Se dovessi esprimere con una parola ciò che del M° Kase mi ha colpito maggiormente, direi: BENEVOLENZA. Egli è stato il primo che ha messo in risalto l’universalità del Karate come potente strumento di tolleranza, pur applicando in modo totale i principi dell’efficacia della tecnica. Nonostante la sua formazione e la sua cultura, conseguentemente alla sua esperienza umana, egli ha saputo liberarsi degli stereotipi legati alla civiltà orientale per rivolgersi all’uomo in senso lato.
Era sempre originale, e, pur rifacendosi sempre alle origini del suo apprendimento, ha saputo cogliere la sostanza e l’essenza dell’espressione motoria come strumento unico e personale per ottenere una tecnica totalmente efficace. Probabilmente, come tutti noi, è passato attraverso varie fasi di maturazione della sua personalità, ma il suo pensiero si basava principalmente sul rispetto dell’altro per come era, per quello che era, per quello che faceva e tutto ciò lo ha reso ai miei occhi più che un maestro di tecnica un esempio di vita.
Il Karate non era per Lui una ricetta che si poteva adattare alle varie situazioni, ma un’esperienza da vivere totalmente in qualsiasi momento della propria vita, senza calcoli o aspettative di alcun genere.
Preciso, senza essere maniacale, era in grado di dare giudizi lapidari ma equilibrati, anche molto duri, con un atteggiamento di serenità che li faceva sembrare quasi dei complimenti. Della sua tecnica, impossibile da imitare senza mostrarsi inadeguati, rimangono i principi fondamentali dell’efficacia e dell’organizzazione dinamica “spazio-tempo” che l’hanno reso un innovatore nel rispetto rigoroso della tradizione. Da questa esperienza si può percepire che il dialogo tra le culture è possibile solo se esse accettano di essere ad un tempo chiuse e vicendevolmente aperte, capaci di contaminarsi senza perdere la propria identità.

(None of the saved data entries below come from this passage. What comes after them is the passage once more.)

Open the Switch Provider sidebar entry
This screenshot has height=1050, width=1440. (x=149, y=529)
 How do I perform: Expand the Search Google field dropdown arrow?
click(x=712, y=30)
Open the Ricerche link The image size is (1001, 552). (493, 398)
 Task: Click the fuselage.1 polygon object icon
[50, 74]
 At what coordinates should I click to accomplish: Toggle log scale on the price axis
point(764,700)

Il compito delle Istituzioni Educative sarebbe quello di gestire questa dinamica rendendoci consapevoli del momento della ritirata come gesto di forza morale. Non è da sottovalutare quindi, il principio base del Karate per cui per poter attaccare in sicurezza si dovrebbero avere a disposizione almeno cinque possibilità di difesa. Esse vengono riassunte nel principio che la difesa della propria cultura nasce dal rispetto delle culture diverse, rispetto che a sua volta nasce dalla profonda conoscenza della propria.

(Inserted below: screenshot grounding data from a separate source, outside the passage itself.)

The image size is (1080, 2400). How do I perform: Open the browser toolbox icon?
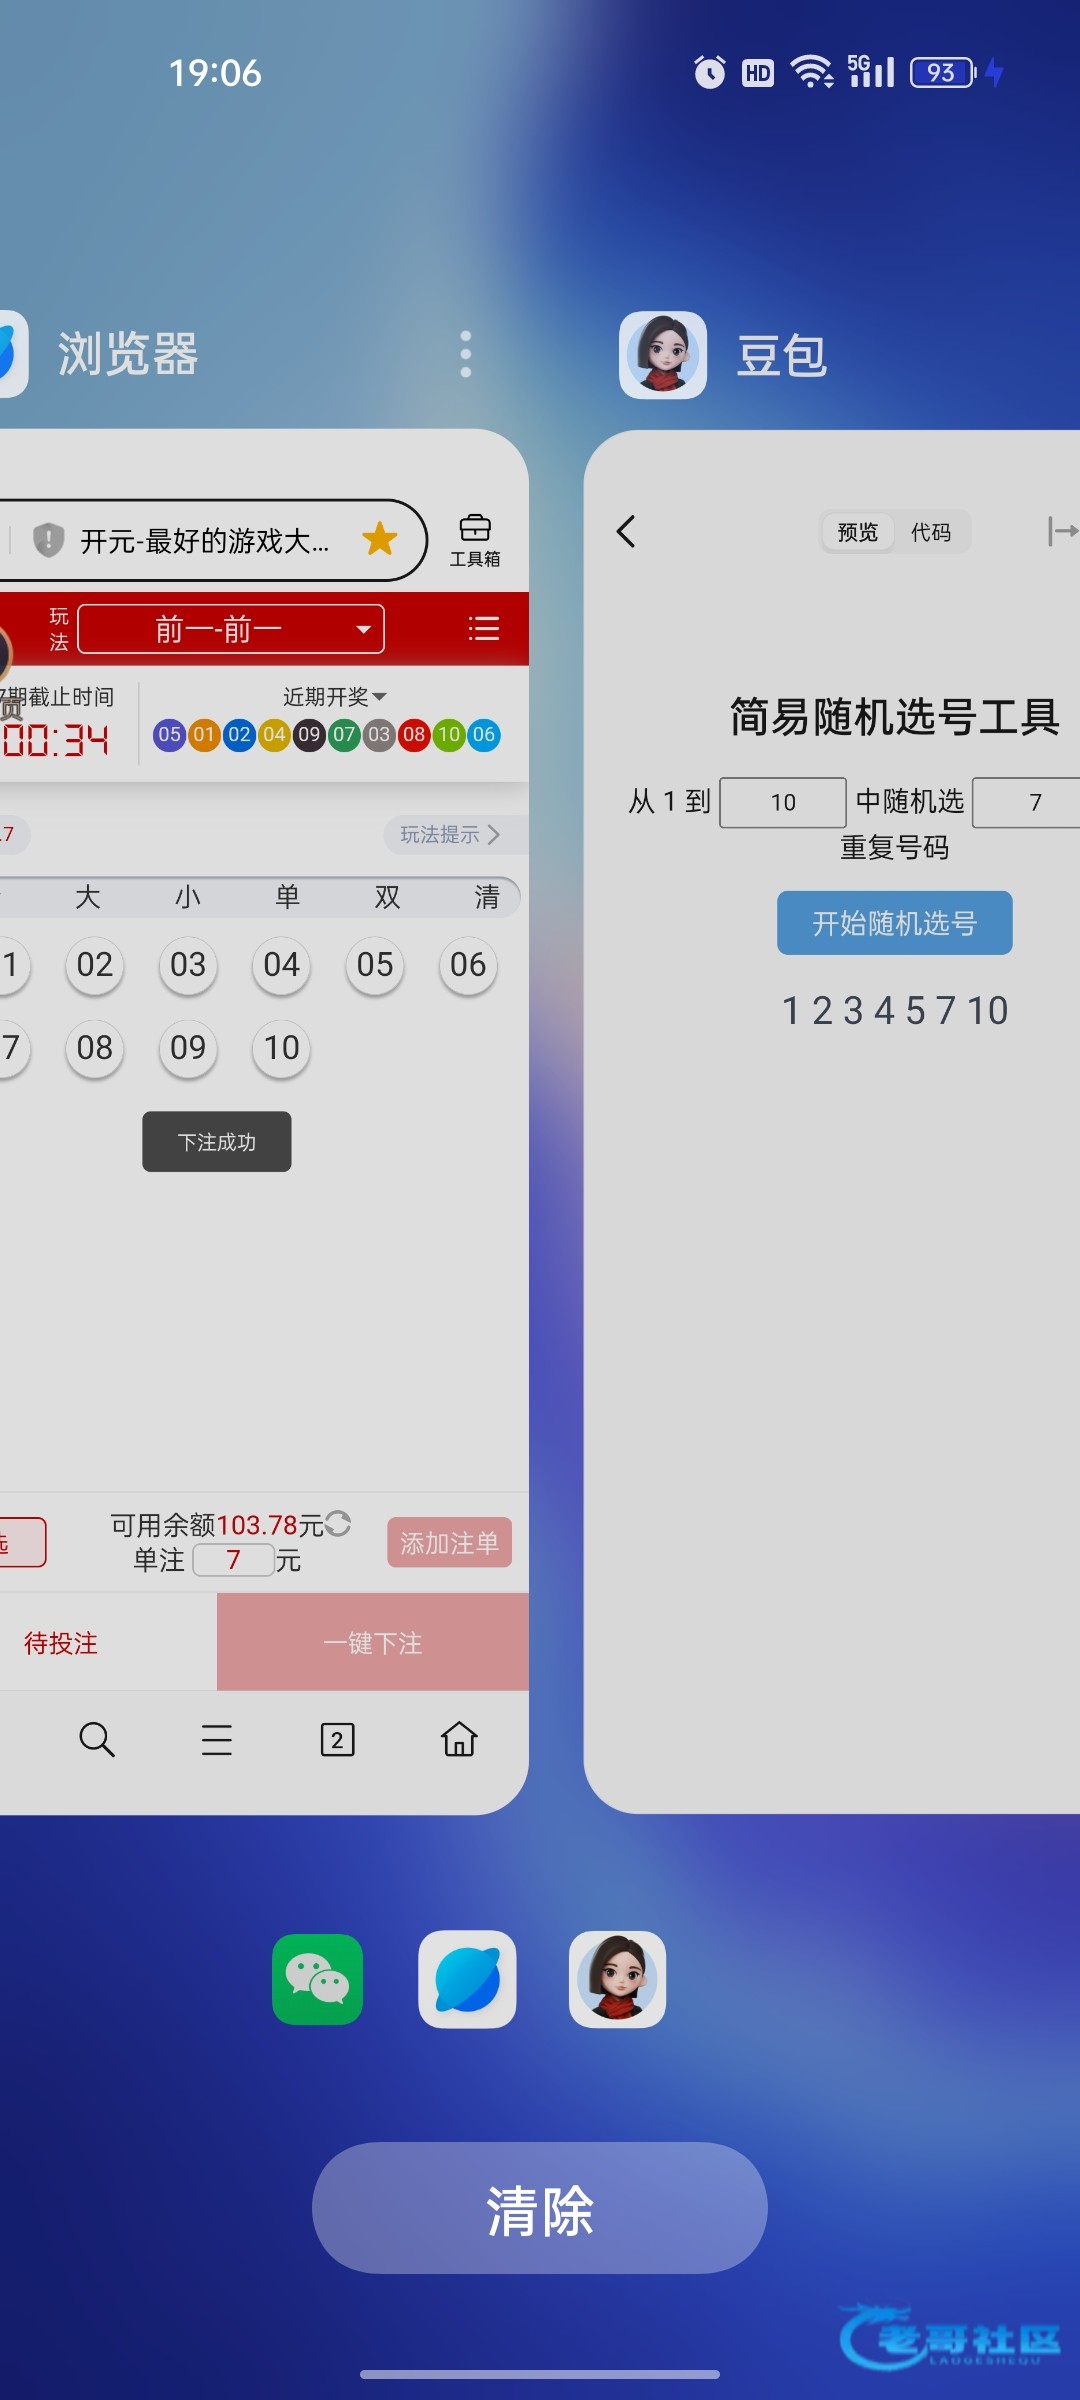[x=474, y=539]
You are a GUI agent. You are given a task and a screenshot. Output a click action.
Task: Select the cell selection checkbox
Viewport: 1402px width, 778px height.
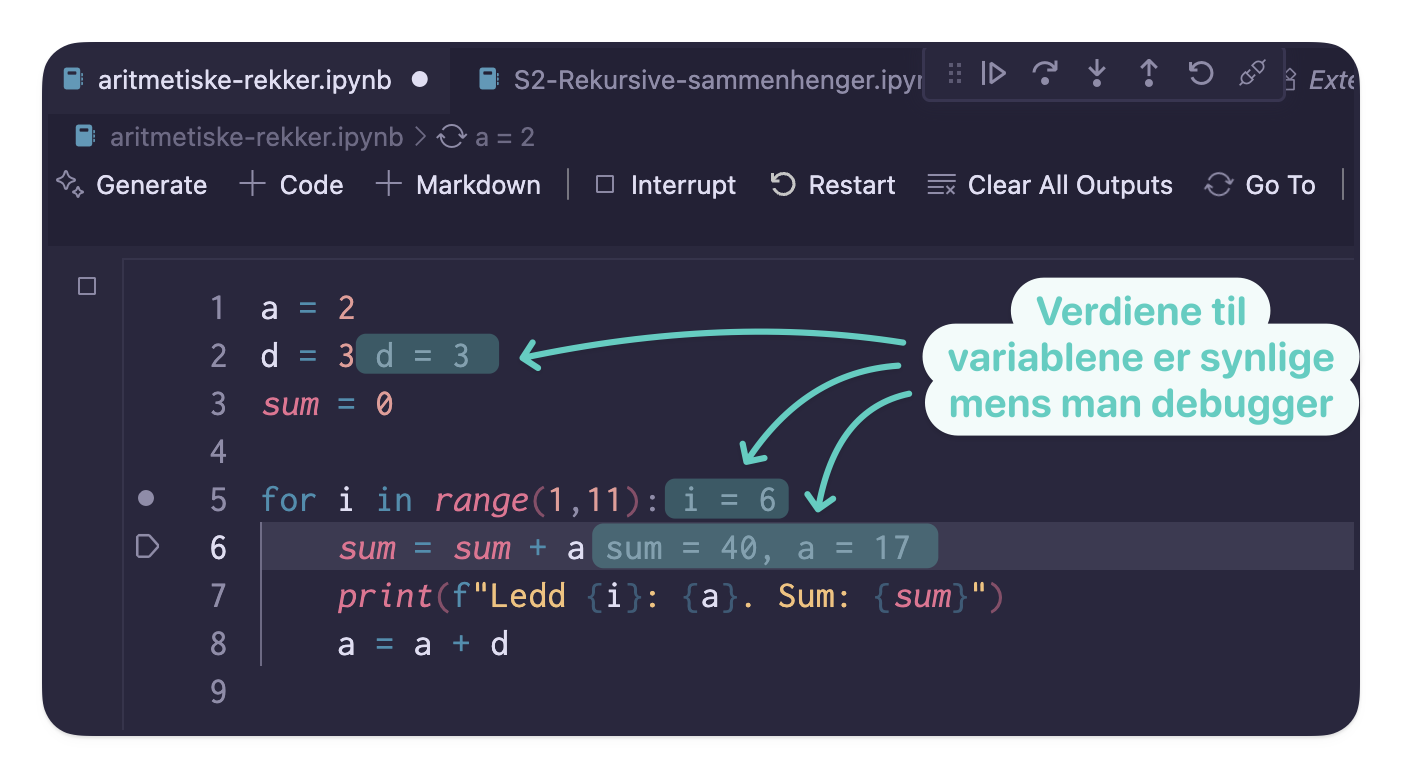[86, 285]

Ecco allora che ritorna il principio dell’universalità del Karate come metodo per migliorare la convivenza civile, rendendoci sicuri e consapevoli delle nostre potenzialità:
Tutto ciò ci permette di:
Questo avveniva in parte anche nella formazione dell’uomo greco, al tempo della civiltà ELLENICA, da cui trae origine la civiltà occidentale, dove l’addestramento e l’allenamento erano sinonimi di educazione e formazione.
NOI POSSIAMO ESSERE MIGLIORI!
Bernardo (Dino) Contarelli
Presidente I.K.T.A.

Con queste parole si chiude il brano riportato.